WHAT THE TASK ASKS
Reproduce the entries that follow precisely, setting aside any images.

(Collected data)
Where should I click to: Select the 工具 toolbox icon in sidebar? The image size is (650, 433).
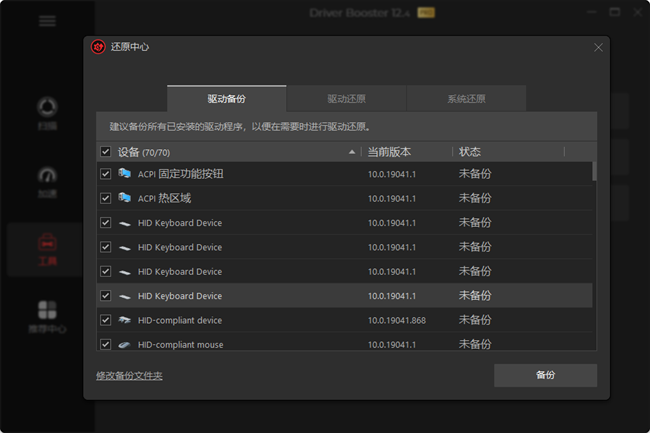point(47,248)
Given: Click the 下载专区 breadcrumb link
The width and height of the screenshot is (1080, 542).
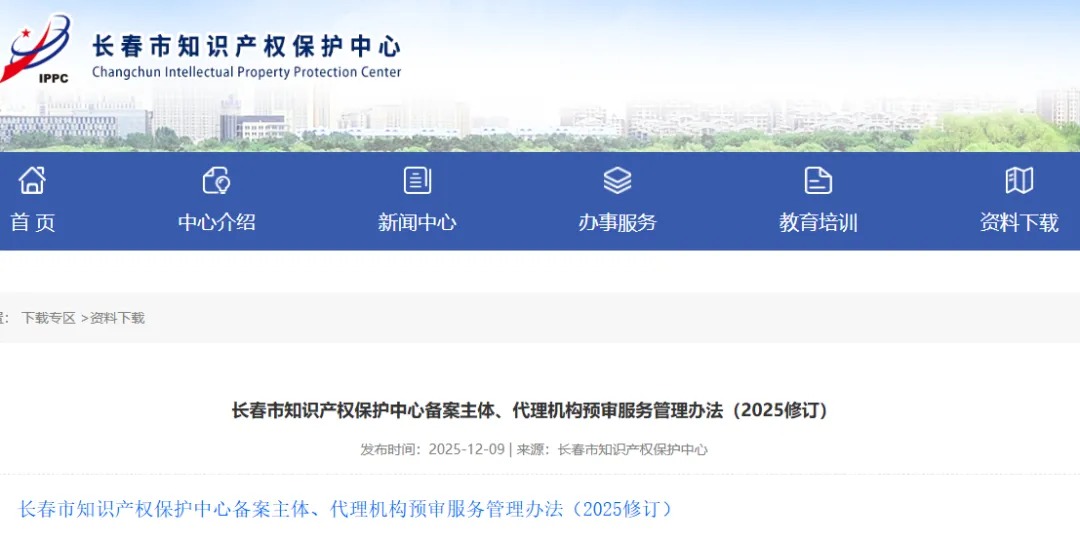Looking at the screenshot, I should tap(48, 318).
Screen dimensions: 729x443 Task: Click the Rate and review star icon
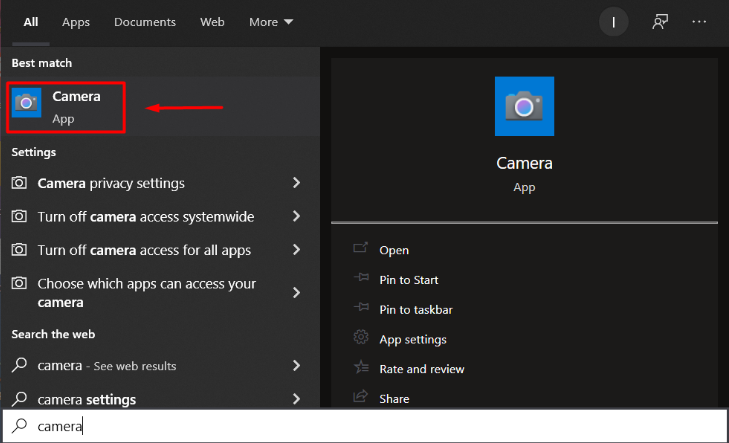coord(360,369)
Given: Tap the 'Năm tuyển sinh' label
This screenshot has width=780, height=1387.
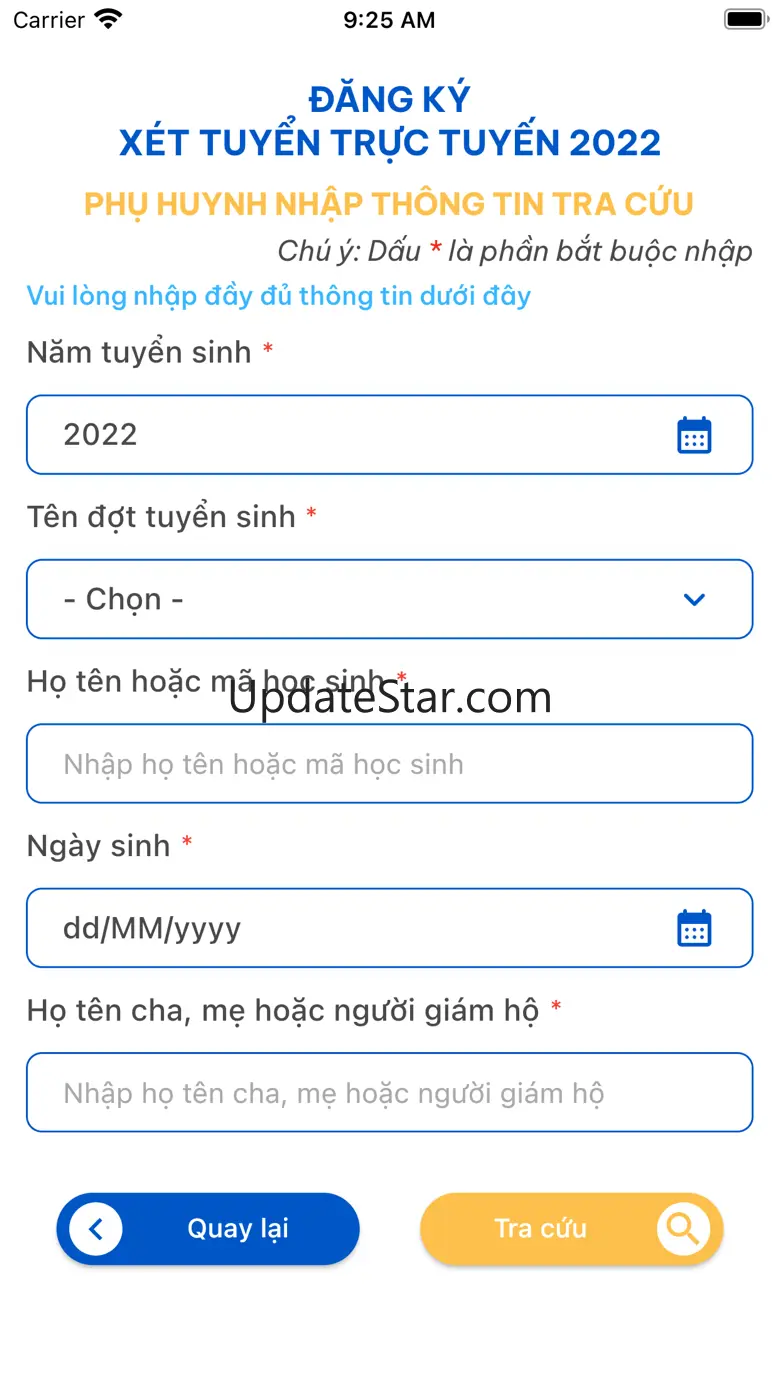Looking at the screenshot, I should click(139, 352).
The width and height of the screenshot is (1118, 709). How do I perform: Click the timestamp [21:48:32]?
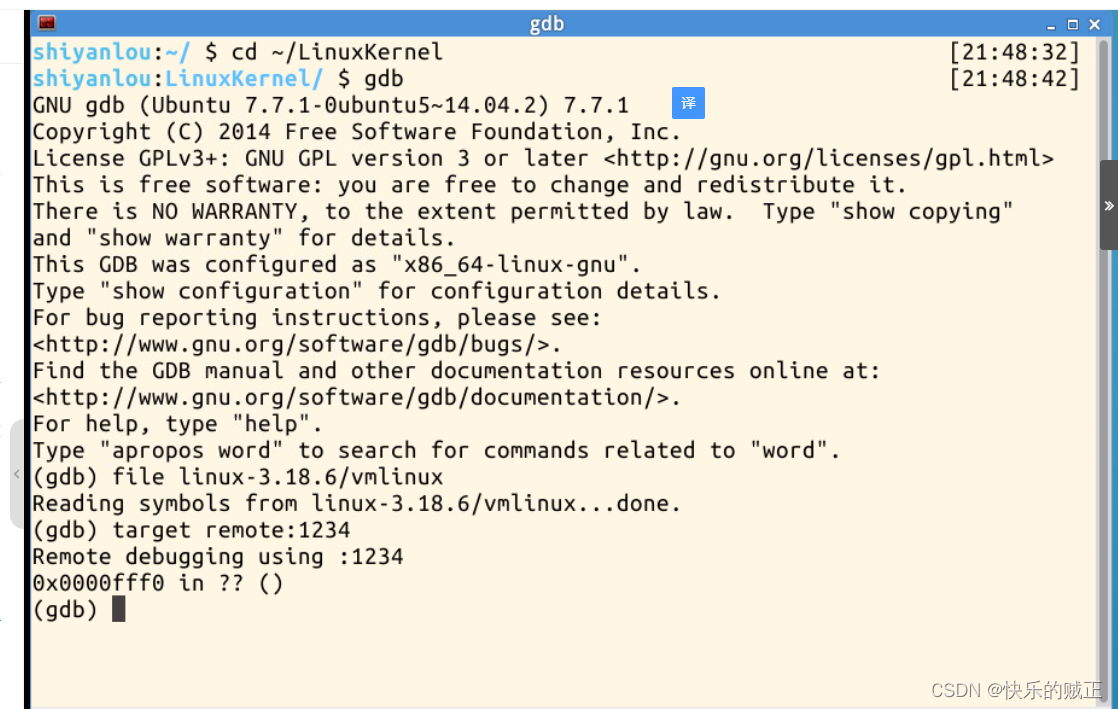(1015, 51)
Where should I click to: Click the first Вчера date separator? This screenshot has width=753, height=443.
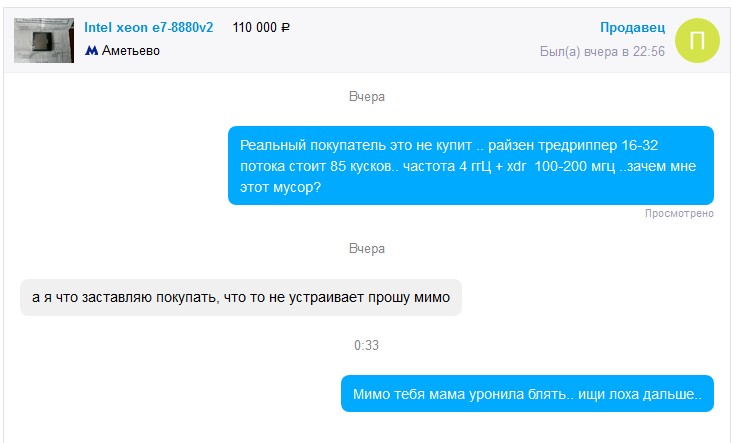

REPLY
Where should I click to: Select the 工具 toolbox icon in sidebar? The image size is (650, 433).
point(47,248)
Given: Click the 下载专区 breadcrumb link
The width and height of the screenshot is (1080, 542).
Looking at the screenshot, I should tap(48, 318).
Screen dimensions: 729x443 Task: Click the Rate and review star icon
coord(360,369)
Given: Tap the 'Năm tuyển sinh' label
This screenshot has width=780, height=1387.
Looking at the screenshot, I should click(139, 352).
The width and height of the screenshot is (1118, 709). How do I perform: Click the timestamp [21:48:32]?
(1015, 51)
Where should I click to: Click the first Вчера date separator? This screenshot has width=753, height=443.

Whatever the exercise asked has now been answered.